_EXERCISE DIRECTIONS_:
Copy out, word for word, the lines of the listing below, from its first line through the line containing "click(495, 54)", inclusive.

[Listing for locating described items]

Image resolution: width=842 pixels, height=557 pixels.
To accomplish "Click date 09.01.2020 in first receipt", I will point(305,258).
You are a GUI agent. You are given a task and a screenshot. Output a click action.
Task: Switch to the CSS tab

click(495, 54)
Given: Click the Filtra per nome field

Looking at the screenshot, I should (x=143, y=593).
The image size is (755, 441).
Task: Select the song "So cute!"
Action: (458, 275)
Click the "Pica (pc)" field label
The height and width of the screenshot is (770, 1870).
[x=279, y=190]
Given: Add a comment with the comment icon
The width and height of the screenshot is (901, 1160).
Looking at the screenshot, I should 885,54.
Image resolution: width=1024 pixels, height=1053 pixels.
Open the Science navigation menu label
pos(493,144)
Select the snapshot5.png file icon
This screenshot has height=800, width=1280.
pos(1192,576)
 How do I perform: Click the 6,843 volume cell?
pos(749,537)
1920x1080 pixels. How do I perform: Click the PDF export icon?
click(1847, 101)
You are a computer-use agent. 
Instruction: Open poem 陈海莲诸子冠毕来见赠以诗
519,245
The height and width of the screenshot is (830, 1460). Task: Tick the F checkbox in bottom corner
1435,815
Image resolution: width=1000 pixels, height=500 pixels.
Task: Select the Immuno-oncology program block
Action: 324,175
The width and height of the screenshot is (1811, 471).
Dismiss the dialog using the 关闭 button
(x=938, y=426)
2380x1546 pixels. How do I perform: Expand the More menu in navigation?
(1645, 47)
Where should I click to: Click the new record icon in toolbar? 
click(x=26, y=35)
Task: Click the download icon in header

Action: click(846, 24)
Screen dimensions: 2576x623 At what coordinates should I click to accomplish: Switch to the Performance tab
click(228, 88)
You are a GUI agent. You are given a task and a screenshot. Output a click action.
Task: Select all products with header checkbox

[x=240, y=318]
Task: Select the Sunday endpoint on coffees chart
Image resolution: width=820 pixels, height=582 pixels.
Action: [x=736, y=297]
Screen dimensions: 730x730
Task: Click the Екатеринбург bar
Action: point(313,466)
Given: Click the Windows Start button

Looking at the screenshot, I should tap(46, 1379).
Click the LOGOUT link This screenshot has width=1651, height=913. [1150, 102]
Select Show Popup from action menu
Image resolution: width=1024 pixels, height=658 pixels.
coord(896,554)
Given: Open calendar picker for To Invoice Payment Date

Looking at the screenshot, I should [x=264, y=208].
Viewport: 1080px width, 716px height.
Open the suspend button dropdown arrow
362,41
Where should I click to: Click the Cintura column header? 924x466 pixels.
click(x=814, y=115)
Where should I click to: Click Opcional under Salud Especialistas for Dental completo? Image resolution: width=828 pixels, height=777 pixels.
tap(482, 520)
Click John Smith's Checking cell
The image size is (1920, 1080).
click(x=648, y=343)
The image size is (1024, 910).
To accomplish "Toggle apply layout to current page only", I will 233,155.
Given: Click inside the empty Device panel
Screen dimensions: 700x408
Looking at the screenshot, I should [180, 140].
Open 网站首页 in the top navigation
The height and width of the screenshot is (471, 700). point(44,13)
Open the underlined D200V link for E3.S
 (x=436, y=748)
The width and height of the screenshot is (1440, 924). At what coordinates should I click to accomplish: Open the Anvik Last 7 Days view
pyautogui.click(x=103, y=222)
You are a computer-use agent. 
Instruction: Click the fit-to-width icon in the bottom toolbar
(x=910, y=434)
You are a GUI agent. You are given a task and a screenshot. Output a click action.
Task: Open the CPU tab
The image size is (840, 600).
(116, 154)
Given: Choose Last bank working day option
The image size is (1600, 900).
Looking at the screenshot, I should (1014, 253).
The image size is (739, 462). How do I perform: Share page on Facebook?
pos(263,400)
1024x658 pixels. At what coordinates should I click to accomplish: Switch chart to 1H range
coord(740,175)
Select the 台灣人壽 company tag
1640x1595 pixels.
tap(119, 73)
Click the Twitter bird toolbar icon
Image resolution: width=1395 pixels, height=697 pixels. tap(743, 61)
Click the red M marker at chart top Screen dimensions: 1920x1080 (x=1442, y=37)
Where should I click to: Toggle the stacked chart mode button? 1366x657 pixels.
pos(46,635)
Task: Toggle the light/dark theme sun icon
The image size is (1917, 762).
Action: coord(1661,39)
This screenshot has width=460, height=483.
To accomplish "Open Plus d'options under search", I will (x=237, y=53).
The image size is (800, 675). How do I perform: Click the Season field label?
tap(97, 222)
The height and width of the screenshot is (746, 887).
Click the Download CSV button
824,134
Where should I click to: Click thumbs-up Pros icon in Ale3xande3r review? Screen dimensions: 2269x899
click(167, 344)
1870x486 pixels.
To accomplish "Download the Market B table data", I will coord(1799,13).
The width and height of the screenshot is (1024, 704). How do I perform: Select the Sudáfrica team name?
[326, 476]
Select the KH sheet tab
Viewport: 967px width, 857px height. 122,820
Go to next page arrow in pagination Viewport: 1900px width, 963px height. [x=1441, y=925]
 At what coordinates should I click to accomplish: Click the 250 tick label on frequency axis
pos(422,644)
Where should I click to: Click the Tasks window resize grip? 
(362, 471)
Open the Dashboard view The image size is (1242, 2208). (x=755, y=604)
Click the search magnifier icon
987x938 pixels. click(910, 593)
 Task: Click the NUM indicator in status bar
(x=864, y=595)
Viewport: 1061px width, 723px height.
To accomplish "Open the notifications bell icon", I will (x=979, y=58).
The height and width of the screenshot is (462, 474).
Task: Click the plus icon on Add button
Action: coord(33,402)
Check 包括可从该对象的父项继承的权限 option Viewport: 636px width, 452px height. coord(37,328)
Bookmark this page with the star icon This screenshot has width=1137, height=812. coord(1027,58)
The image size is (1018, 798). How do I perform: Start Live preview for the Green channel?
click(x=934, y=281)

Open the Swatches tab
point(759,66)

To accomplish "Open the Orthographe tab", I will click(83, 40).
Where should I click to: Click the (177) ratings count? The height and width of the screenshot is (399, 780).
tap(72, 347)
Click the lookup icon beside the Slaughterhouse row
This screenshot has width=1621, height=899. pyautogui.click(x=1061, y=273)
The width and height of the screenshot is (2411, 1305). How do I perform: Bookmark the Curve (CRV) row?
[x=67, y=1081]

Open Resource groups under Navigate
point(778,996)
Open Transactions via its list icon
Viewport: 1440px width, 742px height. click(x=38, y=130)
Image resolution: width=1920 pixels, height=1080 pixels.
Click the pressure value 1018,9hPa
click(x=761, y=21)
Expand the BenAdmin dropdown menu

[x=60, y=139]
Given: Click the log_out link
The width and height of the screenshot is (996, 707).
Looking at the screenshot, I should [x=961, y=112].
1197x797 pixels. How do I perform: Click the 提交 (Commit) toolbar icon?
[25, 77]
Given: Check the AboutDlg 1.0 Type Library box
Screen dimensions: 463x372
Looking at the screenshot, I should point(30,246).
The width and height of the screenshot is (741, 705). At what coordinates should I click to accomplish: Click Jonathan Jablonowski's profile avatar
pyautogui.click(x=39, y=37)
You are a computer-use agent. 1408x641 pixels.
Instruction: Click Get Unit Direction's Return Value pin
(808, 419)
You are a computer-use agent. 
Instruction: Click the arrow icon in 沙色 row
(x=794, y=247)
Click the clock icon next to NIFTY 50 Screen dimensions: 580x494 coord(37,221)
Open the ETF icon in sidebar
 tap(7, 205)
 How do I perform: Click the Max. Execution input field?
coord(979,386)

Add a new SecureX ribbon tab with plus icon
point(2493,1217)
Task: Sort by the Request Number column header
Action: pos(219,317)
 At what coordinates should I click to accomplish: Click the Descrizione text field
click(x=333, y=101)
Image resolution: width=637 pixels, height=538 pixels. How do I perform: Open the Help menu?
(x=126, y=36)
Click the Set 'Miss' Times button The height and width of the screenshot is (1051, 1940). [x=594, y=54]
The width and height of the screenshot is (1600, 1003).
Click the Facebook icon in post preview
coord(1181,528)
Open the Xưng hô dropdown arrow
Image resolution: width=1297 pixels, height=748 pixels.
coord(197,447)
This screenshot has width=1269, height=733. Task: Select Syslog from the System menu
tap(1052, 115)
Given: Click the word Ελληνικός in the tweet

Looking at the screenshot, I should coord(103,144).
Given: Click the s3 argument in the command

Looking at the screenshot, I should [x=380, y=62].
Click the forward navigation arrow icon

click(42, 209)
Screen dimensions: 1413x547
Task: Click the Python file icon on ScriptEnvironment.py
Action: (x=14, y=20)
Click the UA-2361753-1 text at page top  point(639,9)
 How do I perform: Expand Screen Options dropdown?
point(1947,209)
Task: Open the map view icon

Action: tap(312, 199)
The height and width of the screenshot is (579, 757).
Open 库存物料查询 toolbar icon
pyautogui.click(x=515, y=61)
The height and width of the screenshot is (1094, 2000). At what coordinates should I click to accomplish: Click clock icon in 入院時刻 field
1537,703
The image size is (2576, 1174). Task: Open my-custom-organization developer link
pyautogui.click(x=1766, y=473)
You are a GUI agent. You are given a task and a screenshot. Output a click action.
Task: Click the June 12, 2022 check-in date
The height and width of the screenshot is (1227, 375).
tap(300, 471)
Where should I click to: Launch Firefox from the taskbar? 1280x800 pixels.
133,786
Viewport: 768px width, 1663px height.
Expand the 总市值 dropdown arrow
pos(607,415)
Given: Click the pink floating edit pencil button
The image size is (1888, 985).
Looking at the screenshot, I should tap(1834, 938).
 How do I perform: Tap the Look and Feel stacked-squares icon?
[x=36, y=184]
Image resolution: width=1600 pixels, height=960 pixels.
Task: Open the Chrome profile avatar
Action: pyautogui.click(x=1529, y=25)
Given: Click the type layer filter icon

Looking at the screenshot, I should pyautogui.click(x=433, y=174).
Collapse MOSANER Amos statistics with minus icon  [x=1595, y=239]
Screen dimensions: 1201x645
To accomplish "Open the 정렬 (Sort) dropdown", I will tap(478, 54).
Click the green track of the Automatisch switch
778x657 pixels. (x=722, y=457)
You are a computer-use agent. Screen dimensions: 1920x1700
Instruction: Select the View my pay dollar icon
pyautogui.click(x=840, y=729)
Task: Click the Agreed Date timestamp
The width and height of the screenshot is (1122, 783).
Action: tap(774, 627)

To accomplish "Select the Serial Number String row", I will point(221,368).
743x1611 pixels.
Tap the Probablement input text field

_WRITTEN RESPONSE_:
Image resolution: width=842 pixels, height=557 pixels.
To accomplish "Click date 09.01.2020 in first receipt", I will point(305,258).
You are a GUI agent. You are given a task and a screenshot. Output a click action.
Task: Switch to the CSS tab

click(495, 54)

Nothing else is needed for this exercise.